最初は、数名のメンバー(指導者)が各々に問診しながらFさんの右肩の痛みにアプローチした。ある方は右肩を慎重に触りながら本人の痛みの感覚を問いかけ、「今は無理に動かさずに様子を見た方が良い」と言う。別の方は、肩甲骨の硬さを指摘して、上腕を動かしながら肩関節の動きを導こうとする。また、ある方は、立位での姿勢のゆがみ(右骨盤の高さと左右方の捻じれなど)を指摘して、左足荷重の生活によって右肩の硬直が生じているのではないかと指摘する。
各々の指摘とアプローチはそれぞれに合理的で、Fさんも「少し軽くなったような気がする」と応えていた。
魚住先生の見立ては、「右肩の筋肉(三角)の硬直」。おそらくは、肩周辺や上腕の筋肉が固まりやすい生活(例えば右肩を下にして寝る癖がある)などによって普段から右肩周辺の血液のめぐりが円滑ではなかったところに、ワクチンの筋肉注射によって、刺入部位(三角筋)が極度に硬直したのが原因なのではないかと指摘して、肩周辺の筋肉を緩める手技を施した。
このアプローチによって、肩の動きが円滑になり、Fさんも「軽くなった」と応えていたが、驚いたことに、その直前に指摘された「姿勢のゆがみ」も整っていたこと。そのような姿勢のゆがみを招来する「日常生活」があったのではなくて、「右肩の硬直と痛み」を気遣って(補おうとして)姿勢が歪んでいたのだということが判明したのだった。
私たちは、身体ケアの専門家として、様々なクライアントの「問題」に対峙する。
たとえそれが「トレーニング指導」であったとしても、ほとんどの顧客(クライアント)が求めているのは「トレーニングの環境」や「指導の言葉」それ自体なのではなくて、それらを通じて自身の身体(ひいては人生そのもの)に関わる「問題」を解決したいと願っている場合が多い。
例えば「トレーニング」とか「体操」といった言葉で、それを実現する環境を提供するのがフィットネスの中心商品だとしても、コンビニの棚から持ってきた商品をレジでお金と交換するような単純な価値交換で済むはずがない。その当人(顧客)は何らかの「問題解決」を図りたいと願っている「クライアント」であると位置づけて、その問題解決を図れるようにするのが本来のフィットネス指導の在り方だと、私は信じている。

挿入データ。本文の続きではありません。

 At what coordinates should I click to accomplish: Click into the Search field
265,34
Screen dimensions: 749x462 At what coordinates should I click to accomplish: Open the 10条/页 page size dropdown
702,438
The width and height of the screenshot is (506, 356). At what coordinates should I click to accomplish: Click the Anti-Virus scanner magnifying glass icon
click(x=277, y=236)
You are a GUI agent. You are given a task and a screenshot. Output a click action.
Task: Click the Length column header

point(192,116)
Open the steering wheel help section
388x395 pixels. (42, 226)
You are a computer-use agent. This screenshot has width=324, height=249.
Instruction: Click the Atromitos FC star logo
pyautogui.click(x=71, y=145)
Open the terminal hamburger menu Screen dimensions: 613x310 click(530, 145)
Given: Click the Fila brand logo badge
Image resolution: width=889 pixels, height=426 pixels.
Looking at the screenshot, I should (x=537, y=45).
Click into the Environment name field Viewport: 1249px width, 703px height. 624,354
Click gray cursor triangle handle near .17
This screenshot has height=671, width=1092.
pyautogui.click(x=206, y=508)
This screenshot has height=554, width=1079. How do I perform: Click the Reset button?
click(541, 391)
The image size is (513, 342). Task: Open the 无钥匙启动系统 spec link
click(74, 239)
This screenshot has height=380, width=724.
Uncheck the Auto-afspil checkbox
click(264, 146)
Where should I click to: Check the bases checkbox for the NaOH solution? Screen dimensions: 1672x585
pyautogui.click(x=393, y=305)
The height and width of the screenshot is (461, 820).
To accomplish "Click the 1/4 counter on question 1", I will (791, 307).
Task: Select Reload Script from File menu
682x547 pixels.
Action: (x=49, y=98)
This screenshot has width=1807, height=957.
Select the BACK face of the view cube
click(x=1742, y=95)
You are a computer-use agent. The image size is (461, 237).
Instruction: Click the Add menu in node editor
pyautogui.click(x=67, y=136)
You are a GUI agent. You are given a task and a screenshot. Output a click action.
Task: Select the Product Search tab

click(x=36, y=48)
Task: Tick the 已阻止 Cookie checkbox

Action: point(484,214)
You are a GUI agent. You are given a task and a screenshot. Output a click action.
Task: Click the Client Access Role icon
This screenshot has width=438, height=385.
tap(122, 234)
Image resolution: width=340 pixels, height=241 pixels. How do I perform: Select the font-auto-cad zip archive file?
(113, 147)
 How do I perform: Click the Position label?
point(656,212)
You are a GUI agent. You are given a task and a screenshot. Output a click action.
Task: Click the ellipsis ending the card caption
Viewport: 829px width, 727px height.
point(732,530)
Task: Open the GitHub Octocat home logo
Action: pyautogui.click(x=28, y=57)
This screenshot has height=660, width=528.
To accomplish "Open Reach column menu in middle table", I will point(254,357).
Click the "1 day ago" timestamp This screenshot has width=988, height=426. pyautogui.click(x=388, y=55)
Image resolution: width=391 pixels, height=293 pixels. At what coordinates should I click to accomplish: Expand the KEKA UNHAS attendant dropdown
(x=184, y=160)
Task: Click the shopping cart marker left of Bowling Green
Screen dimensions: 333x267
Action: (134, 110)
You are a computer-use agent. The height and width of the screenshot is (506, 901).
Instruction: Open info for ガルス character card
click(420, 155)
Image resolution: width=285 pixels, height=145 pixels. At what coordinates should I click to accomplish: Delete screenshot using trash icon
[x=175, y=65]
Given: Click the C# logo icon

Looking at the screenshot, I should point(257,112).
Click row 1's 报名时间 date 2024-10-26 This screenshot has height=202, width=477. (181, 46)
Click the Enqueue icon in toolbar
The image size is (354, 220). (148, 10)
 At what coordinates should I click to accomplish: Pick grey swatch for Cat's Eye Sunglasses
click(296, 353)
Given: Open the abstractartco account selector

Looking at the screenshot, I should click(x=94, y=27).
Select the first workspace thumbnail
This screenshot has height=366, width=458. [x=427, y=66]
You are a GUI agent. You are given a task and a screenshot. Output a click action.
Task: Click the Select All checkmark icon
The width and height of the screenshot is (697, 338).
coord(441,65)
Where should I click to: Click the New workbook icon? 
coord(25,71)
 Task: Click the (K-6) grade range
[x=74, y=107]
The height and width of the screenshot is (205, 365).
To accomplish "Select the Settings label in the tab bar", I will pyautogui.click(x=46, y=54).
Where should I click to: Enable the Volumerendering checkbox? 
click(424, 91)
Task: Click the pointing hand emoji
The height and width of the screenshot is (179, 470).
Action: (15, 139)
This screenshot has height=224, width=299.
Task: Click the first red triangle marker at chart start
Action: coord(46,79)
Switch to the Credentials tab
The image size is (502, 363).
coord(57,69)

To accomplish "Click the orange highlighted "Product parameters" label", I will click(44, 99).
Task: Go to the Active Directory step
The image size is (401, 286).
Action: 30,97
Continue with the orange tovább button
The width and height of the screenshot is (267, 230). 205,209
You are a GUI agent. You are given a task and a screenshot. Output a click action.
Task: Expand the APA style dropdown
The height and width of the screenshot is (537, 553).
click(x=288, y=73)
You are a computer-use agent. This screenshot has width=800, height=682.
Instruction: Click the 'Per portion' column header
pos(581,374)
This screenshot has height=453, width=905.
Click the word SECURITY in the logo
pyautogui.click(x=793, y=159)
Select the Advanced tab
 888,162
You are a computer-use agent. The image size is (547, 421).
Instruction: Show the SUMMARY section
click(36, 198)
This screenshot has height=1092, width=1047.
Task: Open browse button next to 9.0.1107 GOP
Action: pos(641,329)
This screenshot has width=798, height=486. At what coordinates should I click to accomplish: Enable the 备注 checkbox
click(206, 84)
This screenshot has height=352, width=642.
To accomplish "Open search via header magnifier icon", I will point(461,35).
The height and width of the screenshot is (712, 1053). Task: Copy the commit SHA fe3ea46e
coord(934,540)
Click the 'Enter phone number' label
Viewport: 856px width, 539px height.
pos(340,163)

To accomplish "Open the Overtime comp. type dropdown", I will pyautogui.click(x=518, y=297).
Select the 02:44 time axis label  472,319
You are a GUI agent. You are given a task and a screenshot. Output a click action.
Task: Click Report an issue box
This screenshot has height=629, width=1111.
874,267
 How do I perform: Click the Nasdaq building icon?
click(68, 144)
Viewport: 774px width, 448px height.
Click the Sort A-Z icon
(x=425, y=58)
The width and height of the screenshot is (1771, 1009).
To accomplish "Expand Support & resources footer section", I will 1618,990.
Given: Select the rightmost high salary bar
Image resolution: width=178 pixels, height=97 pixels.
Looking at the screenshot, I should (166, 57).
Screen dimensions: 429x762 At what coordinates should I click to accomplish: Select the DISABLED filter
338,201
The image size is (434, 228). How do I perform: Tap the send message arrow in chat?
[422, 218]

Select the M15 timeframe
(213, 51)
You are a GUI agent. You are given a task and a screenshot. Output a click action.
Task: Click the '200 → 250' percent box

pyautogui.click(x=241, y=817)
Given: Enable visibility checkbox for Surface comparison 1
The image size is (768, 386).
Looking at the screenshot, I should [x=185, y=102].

それはさておき、今回の研修会では、ただ単に「問題解決の技法」を学ぶだけではなくて、ご本人が「自身の身体が整っていないことに気づく」という課題を設定した。
アスリートの場合は、日々の練習や競技会に際して、自身の動きやパフォーマンスの微妙な違いに気づき、その「整っていない原因」を理解することによって、それを修正することが可能となる。私たち(指導者)は、その「選手の感覚」と「整っていない原因」を対比させて納得してもらうことで、選手自らが自身の動きを修正できるように導くことが指導の理想だと考えている。
しかしながら、一般の方(特に高齢者)の場合は、日常生活の中で身体の不整に気づくことは極めてまれで、多くの場合は「痛み」が生じてから、その痛みを消すという形でアプローチがなされることが通例だ。じつのところは、その「痛みが生じた原因」を解き明かして、「痛みの原因の解消」が図れれば良いのだけれど、シップや痛み止めといった対処療法で終わることも少なくない。理想的には、当人が「からだが整っていないこと」に気づいて自ら修正できるように仕向けることができれば良いのだが、なかなか容易ではない。
これまでも、このサロン(研修会)では、一般の方の悩みを受け止めて、その解決法を探ってきたのだけれど、これからは、「からだの状態(整えられていないこと)に気づくこと」の大切さについても、研鑽を深めたい。